That was the report Mark Collins, a member of the legislative Fiscal Research Division, gave Thursday to a joint legislative committee.

“We’ve taken ourselves away from some of the risks surrounding utilization, and mix of services, and cost of services,” Collins said. “I think there will be more budget predictability. But at least in the first couple of years I think there would not necessarily be savings relative to our existing system.”

Collins said most parties agree a smooth transition will be the first way to indicate success. Preparations should begin now, though, to determine how to measure success and effectiveness of the changeover in five to 10 years including whether Medicaid recipients are being served better by the new system.

The shift to commercial managed care companies will end most Medicaid fee-for-service functions. Instead of providers getting paid for every service during a visit, a capitated payment plan will be installed. Providers will receive a set monthly amount to cover all services, and be on the hook if they can’t meet a patient plan for healthy outcomes at that reimbursement rate.

Four commercial plans, known as Prepaid Health Plans, received statewide contracts: AmeriHealth Caritas North Carolina, Inc.; Blue Cross and Blue Shield of North Carolina; UnitedHealthcare of North Carolina, Inc.; and WellCare of North Carolina, Inc.

The state was divided into six regions to allow coalitions of doctors and/or hospitals to seek Medicaid network contracts. Carolina Complete Health Inc. was the only qualifying bidder. It will give Medicaid members more options in Regions 3 and 5.

About 1.6 million of the state’s 2.1 million Medicaid recipients will move into the managed care system. The rollout will come in two phases: the first in November, and the rest in February 2020. Patients can choose a PHP or regional provider. Most, however, are unlikely to choose. They’ll be assigned to a network.

“I think even under ideal circumstances there’s going to be some disruption," Collins said of the launch.

State Department of Health and Human Services Secretary Mandy Cohen said during her presentation six major technology and operational functions have to be created from whole cloth. Beneficiary enrollment, eligibility checks, verifying addresses, provider contracting support, data management, and procurement and oversight of the PHPs are all part of the process.

Sam Gibbs, DHHS deputy secretary for technology and operations, said the transition will be difficult because the systems are linked by 144 unique data connections. That’s three times as many as is now required to link the systems.

Dave Richard, DHHS assistant secretary for Medicaid, said beneficiaries will maintain the same level of services, and eligibility criteria won’t change. County departments of social services still will implement the plan. DHHS discussions are ongoing among them, boards of county commissioners, and county managers.

The transition requires lawmakers to pass several pieces of legislation this session. They include replacing $700 million in state payments to hospitals to care for Medicaid patients. Another bill must pass before insurance premium taxes can be collected from the managed care companies.

Rep. Greg Murphy, R-Pitt, a urologist who co-chairs the joint health care appropriations committee, is not a fan of the managed care format.

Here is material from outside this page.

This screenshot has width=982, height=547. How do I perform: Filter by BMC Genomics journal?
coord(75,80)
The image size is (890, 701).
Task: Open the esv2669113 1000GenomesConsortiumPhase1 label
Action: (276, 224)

“The money comes from taking away services. Let’s just be very clear of that,” Murphy said. His main concern was making sure the most vulnerable people weren’t harmed.

“This will be a cluster to start off with. Everybody agrees with that,” Murphy said. He and Sen. Floyd McKissick, D-Durham, worried that the launch could mirror the months-long enrollment and payment problems associated with NC Tracks, the multi-payer Medicaid management information system.

“I don’t want a cluster at all,” Cohen said. “We have learned a lot of lessons from that first rollout of NC Tracks.”